Note that for a strategy profile to be well-defined, it must specify probabilities over actions (mixed strategies) for all histories, not just the histories that would occur as a result of the strategy profile.

Every history begins a new subgame, and for a strategy profile to be subgame perfect, each such profile of functions needs to be a Nash Equilibrium for the corresponding subgame, on and outside the equilibrium path.

Discount Factor

A player’s discount factor is a combination of a function of the player’s own cost of capital (i.e., the rate at which the player discounts future utility) and the player’s subjective probability of survival into the future.

Finitely Repeated Game

All players know the finite time at which the game will terminate.

In such a case, the only subgame perfect equilibria of the repeated game are where a Nash equilibrium of the stage game – not necessarily the same Nash equilibrium – is played in each period.

Consider the special case where the stage game Γ has a unique Nash equilibrium. Then, for a finitely repeated game, the only subgame perfect equilibrium is where the unique Nash equilibrium is repeated in every stage.

Infinitely Repeated Game

Consider the condition that for each player, at each point of time, there be a positive probability bounded away from zero that there will be another round of the game. Given the interpretation of the discount factor mentioned earlier, such a condition is sufficient for an indefinite game to be modeled as an infinitely repeated game. In particular, if there is a constant probability that there will be another round of the game, the repeated game can be modelled as an infinitely repeated game.

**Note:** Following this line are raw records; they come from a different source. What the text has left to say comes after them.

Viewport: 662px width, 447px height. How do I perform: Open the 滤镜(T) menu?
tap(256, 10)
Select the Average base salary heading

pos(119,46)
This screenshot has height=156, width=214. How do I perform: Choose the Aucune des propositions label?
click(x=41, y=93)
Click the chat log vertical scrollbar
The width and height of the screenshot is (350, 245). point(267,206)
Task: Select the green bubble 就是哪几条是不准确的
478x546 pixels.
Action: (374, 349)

Let player n’s minmax value be \( \underline {v_n}={\mathrm{min}}_{a_{-n}}\left[{\mathrm{max}}_{a_n}{\pi}_n\left({a}_n,{a}_{-n}\right)\right] \). It is the payoff that player n can guarantee itself in each stage game.

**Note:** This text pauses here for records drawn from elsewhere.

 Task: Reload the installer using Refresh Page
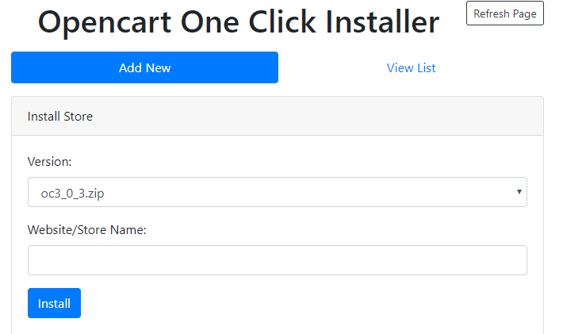(504, 13)
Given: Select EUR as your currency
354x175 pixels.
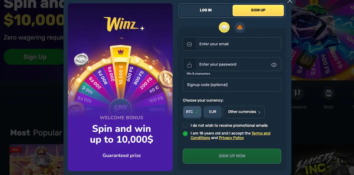Looking at the screenshot, I should (212, 112).
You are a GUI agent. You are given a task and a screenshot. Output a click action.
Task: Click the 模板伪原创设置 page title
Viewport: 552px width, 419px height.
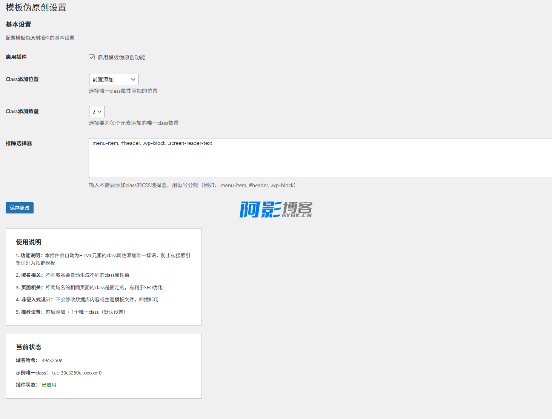(x=36, y=8)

The following “folk theorem” asserts that every feasible payoff vector that strictly dominates the players’ minmax values can be sustained in Nash equilibrium for sufficiently high discount factors. It is called a folk theorem because for a time before it was actually proven it was assumed by folk wisdom to be true.

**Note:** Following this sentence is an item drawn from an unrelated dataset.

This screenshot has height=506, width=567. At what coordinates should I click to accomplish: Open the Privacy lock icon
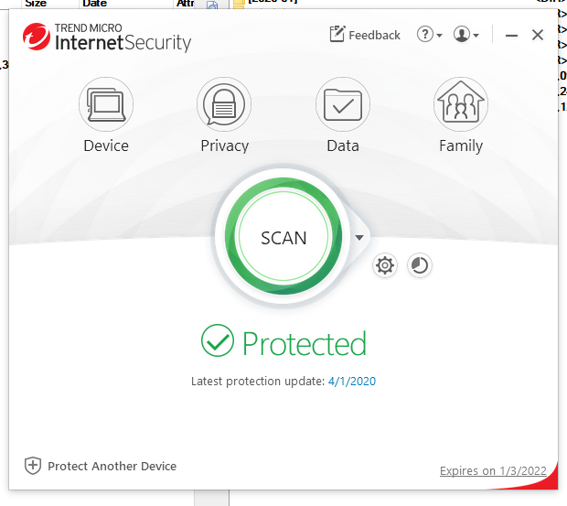[x=224, y=104]
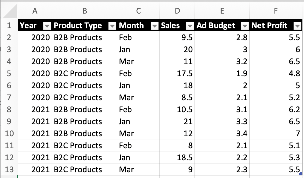Select the Mar cell in row 4
Screen dimensions: 304x178
click(138, 62)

Theorem (folk theorem): For every feasible payoff vector v such that \( {v}_n>\underline {v_n},\forall n,\exists \underline{\delta}\in \left(0,1\right) \) such that \( {\delta}_n\in \left(\underline{\delta},1\right)\forall n\Rightarrow \exists \) Nash equilibrium of Γ(δ) with payoff vector v.

Let V = convex hull of {v : ∃aA such that π(a) = v}. In other words, V is the set of convex combinations of all utilities that can be achieved by actions of the players.

The following classic “Nash-threats folk theorem” shows that any payoff profile that strictly dominates a stage-game Nash equilibrium can be sustained in subgame perfect equilibrium, for sufficiently high discount factors.

Theorem (Friedman 1971): Let a* be a Nash equilibrium of the stage game Γ with payoff vector v*. Then, for any vV such that \( {v}_n>{v}_n^{\ast}\forall n,\exists \underline{\delta}\in \left(0,1\right) \) such that δn ∈(\( \underline{\delta} \), 1)∀n ⇒ ∃ subgame perfect equilibrium of Γ(δ) with payoff vector v.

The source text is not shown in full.